# [ACTION ITEM]
All that is wanted is a word-for-word copy of the data from its first line to the line containing "Task: Click the wan_v4 等待PADO报文超时 message", both included.

Stored data entries:
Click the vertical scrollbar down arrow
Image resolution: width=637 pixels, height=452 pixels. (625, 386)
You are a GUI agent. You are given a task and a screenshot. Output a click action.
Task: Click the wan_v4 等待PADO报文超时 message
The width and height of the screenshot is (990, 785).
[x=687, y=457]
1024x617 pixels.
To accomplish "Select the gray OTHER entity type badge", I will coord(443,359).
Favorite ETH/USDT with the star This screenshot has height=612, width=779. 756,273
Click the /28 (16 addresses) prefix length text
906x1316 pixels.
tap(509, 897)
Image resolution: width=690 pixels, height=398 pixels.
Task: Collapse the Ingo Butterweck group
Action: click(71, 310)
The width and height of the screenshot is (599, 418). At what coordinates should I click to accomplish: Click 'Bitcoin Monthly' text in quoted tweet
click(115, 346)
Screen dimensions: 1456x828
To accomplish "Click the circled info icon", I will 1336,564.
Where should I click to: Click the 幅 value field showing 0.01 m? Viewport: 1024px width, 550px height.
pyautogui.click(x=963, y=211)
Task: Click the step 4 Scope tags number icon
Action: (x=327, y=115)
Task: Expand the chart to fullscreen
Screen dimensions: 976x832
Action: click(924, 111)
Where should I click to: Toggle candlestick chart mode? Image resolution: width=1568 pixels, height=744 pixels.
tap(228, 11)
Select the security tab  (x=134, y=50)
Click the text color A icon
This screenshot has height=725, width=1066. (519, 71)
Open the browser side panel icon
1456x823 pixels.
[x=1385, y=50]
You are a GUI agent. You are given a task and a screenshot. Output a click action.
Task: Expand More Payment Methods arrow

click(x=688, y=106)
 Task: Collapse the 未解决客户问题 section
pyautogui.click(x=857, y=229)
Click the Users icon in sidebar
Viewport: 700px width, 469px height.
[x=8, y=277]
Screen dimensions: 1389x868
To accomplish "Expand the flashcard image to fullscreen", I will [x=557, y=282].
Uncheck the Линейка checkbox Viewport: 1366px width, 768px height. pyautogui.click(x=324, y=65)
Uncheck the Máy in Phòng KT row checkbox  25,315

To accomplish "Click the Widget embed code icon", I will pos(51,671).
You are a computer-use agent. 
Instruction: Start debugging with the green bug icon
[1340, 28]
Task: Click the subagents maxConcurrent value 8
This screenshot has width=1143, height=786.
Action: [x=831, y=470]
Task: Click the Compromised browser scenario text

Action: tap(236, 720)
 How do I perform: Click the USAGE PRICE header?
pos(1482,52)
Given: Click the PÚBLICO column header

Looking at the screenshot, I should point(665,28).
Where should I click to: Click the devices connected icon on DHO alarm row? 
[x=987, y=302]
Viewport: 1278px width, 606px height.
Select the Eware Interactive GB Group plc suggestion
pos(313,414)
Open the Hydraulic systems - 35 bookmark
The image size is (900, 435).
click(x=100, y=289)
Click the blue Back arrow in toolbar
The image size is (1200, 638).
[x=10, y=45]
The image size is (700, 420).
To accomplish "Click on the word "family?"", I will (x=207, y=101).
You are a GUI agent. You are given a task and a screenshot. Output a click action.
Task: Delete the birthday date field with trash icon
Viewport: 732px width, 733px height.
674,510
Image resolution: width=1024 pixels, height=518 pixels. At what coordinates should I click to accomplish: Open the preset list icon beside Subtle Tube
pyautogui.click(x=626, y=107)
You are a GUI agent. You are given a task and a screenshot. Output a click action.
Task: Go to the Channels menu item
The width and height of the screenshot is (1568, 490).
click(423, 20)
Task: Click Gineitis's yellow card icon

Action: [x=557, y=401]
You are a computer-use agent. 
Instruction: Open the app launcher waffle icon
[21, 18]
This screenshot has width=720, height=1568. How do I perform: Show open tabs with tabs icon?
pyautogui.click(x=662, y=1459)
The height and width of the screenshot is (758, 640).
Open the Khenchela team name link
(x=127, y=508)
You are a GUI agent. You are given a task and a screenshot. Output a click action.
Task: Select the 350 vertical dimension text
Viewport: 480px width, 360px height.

# [ANSWER TO THIS EXERCISE]
Click the vertical scrollbar down arrow
Image resolution: width=637 pixels, height=452 pixels. (625, 386)
You are a GUI agent. You are given a task and a screenshot. Output a click action.
Task: Click the wan_v4 等待PADO报文超时 message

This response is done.